My setup is: two nodes with 6 GPUs (Titan RTX) each.
Pytorch 1.6
Cuda 10.1.243
Ubuntu 18.04 LTS
The model trains, however only with 4 GPUs per node. When switching to 6 GPUs per node (plus tweaking the model/dictionary to ensure divisibility by number of GPUs) I get the following error on the second node (right when training should start):
terminate called after throwing an instance of ‘c10::Error’
what(): CUDA error: misaligned address
Exception raised from create_event_internal at /pytorch/c10/cuda/CUDACachingAllocator.cpp:687 (most recent call first):
frame #0: c10::Error::Error(c10::SourceLocation, std::string) + 0x42 (0x7fc06b9c91e2 in /secondary/thies/.virtualenvs/pytorch-1.6/lib/python3.6/site-packages/torch/lib/libc10.so)

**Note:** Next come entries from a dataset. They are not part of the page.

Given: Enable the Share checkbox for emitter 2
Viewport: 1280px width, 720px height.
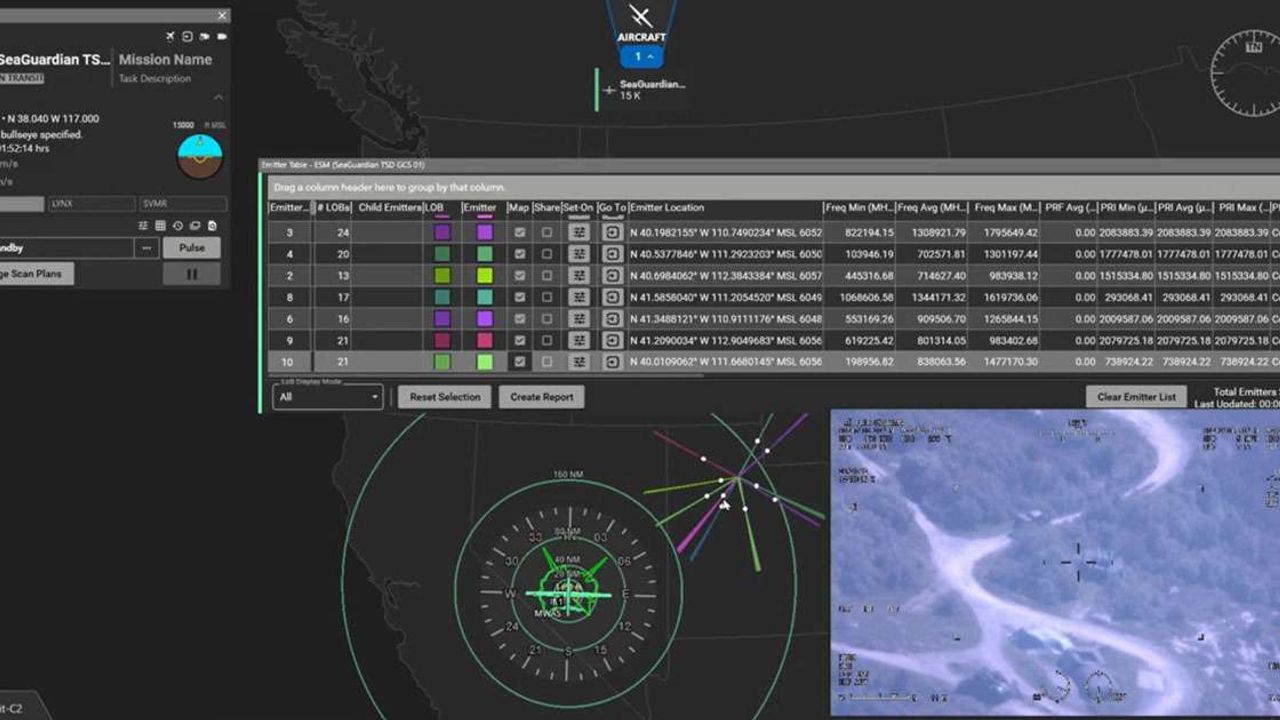Looking at the screenshot, I should 546,275.
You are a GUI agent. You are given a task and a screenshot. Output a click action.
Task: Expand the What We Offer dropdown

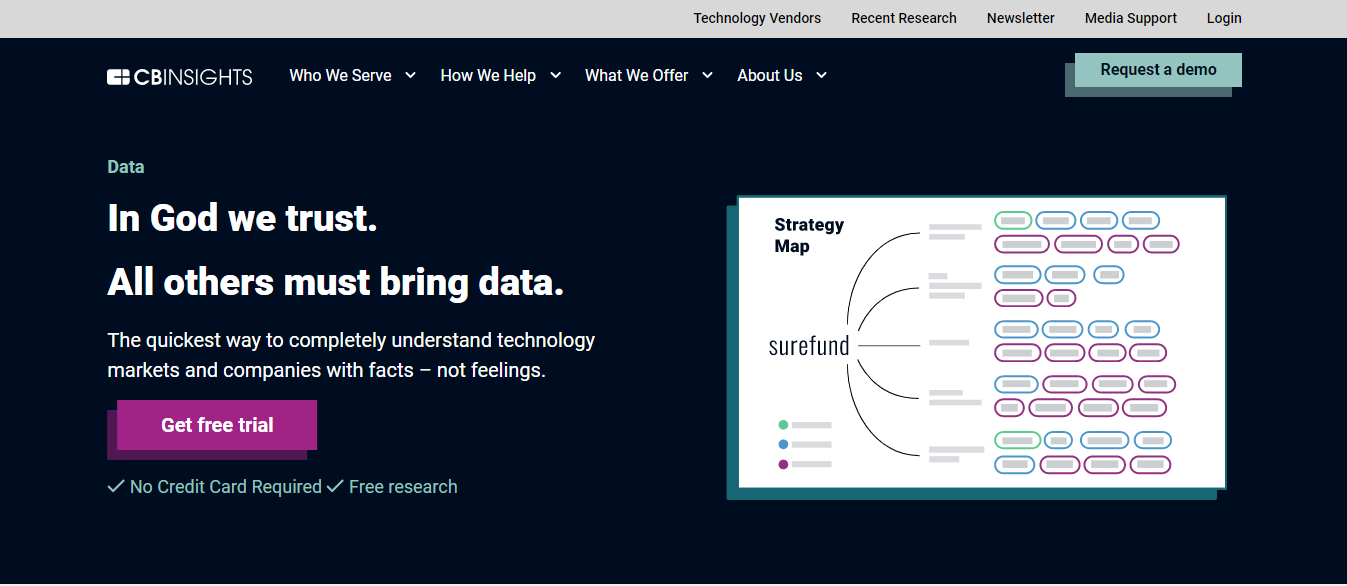pyautogui.click(x=637, y=75)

frame [#1]: c10::cuda::CUDACachingAllocator::raw_delete(void*) + 0xad2 (0x7fc06bc17f92 in /secondary/thies/.virtualenvs/pytorch-1.6/lib/python3.6/site-packages/torch/lib/libc10_cuda.so)
frame #2: c10::TensorImpl::release_resources() + 0x4d (0x7fc06b9b79cd in /secondary/thies/.virtualenvs/pytorch-1.6/lib/python3.6/site-packages/torch/lib/libc10.so)
frame [#3]: std::vector<at::Tensor, std::allocatorat::Tensor >::~vector() + 0x5c (0x7fc0b3262d1c in /secondary/thies/.virtualenvs/pytorch-1.6/lib/python3.6/site-packages/torch/lib/libtorch_python.so)
frame [#4]: torch::autograd::Engine::evaluate_function(std::shared_ptrtorch::autograd::GraphTask&, torch::autograd::Node*, torch::autograd::InputBuffer&, std::shared_ptrtorch::autograd::ReadyQueue const&) + 0x16b2 (0x7fc0a5d8f6b2 in /secondary/thies/.virtualenvs/pytorch-1.6/lib/python3.6/site-packages/torch/lib/libtorch_cpu.so)
frame [#5]: torch::autograd::Engine::thread_main(std::shared_ptrtorch::autograd::GraphTask const&) + 0x451 (0x7fc0a5d8ffa1 in /secondary/thies/.virtualenvs/pytorch-1.6/lib/python3.6/site-packages/torch/lib/libtorch_cpu.so)
frame [#6]: torch::autograd::Engine::thread_init(int, std::shared_ptrtorch::autograd::ReadyQueue const&, bool) + 0x89 (0x7fc0a5d88119 in /secondary/thies/.virtualenvs/pytorch-1.6/lib/python3.6/site-packages/torch/lib/libtorch_cpu.so)
frame [#7]: torch::autograd::python::PythonEngine::thread_init(int, std::shared_ptrtorch::autograd::ReadyQueue const&, bool) + 0x4a (0x7fc0b352834a in /secondary/thies/.virtualenvs/pytorch-1.6/lib/python3.6/site-packages/torch/lib/libtorch_python.so)
frame [#8]: + 0xbd6ef (0x7fc0b46826ef in /usr/lib/x86_64-linux-gnu/libstdc++.so.6)
frame [#9]: + 0x76db (0x7fc0b85746db in /lib/x86_64-linux-gnu/libpthread.so.0)
frame [#10]: clone + 0x3f (0x7fc0b88ad88f in /lib/x86_64-linux-gnu/libc.so.6)
It seems there is problem with the c10 library, however I get exactly the same error when adding the --ddp-backend=no_c10d option.
When removing the fp16 option the model trains fine on the c10 backend.